Federal Studies of the Large Group Market (including the Self-Insured Market). Senator Rockefeller has fought consistently to apply the health insurance market reforms and consumer protections to health insurance in every single market, including the large group market.
In an effort to protect consumers in the self-insured market, Senator Rockefeller filed an amendment (C1) to the Senate Finance Committee health reform mark that would have applied all of the health insurance market reforms to the self-insured market. While he was able to successfully extend the prohibitions on annual and lifetime limits to the self-insured market as part of the Finance-passed bill, he was not able to secure the application of the remaining reforms to the self-insured market.

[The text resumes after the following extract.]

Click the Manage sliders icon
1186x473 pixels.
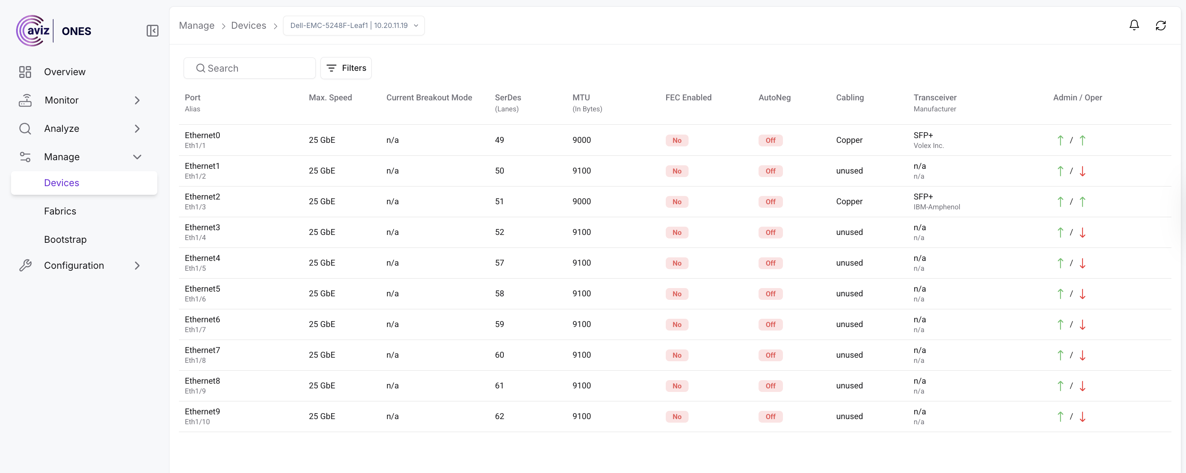pyautogui.click(x=25, y=157)
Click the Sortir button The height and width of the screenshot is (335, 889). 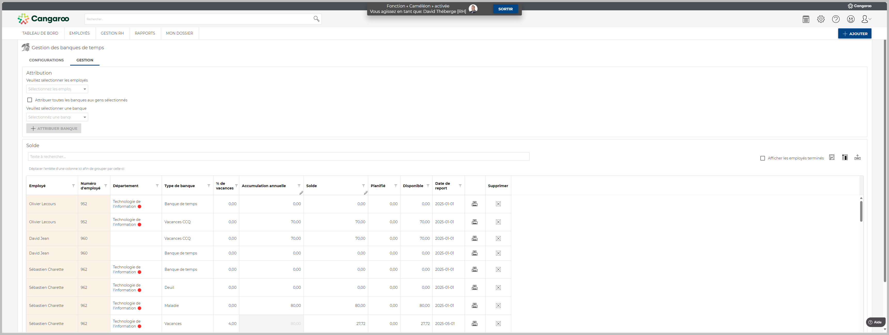[505, 9]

At Senator Rockefeller’s urging, Leader Reid included several of the provisions from the HELP-passed bill which applied many of the insurance reforms to the self-insured market – including no pre-existing condition exclusions, no rescissions, dependent coverage up to age 26, and a mandatory internal and external appeals process – as part of the merged Senate bill. However, other critical reforms – such as minimum medical loss ratio, minimum creditable coverage, and a prohibition of discrimination based on salary – still do not apply to the self-insured market. Ultimately, Senator Rockefeller was able to secure two comprehensive studies of the large-group market in the manager’s amendment to help inform reform of this market in the future.

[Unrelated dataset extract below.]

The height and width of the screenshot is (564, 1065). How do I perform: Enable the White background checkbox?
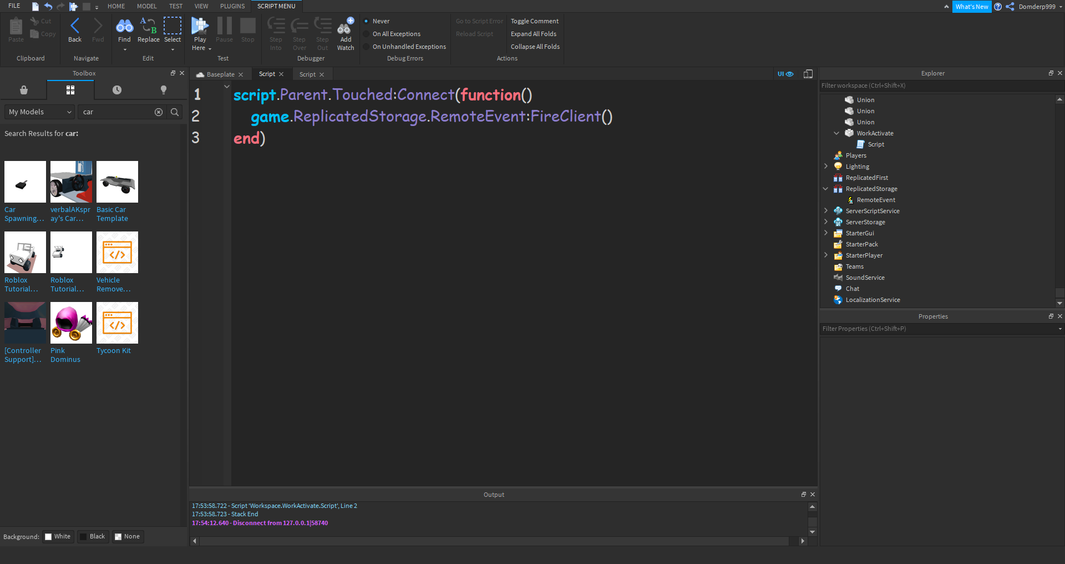[48, 536]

Immediate Elimination of Pre-existing Condition Exclusions for Children. The manager’s amendment would immediately eliminate all pre- existing condition exclusions for children under age 19. Senator Rockefeller secured inclusion of this key insurance reform for children as part of the “Gang of 10” negotiations between moderate and progressive Democrats. This provision is based on legislation he reintroduced earlier this year – the Pre-existing Conditions Patient Protection Act (S. 623). Senator Rockefeller also filed an amendment (C2) to the Finance Committee health reform mark to immediately eliminate all pre-existing condition exclusions for children.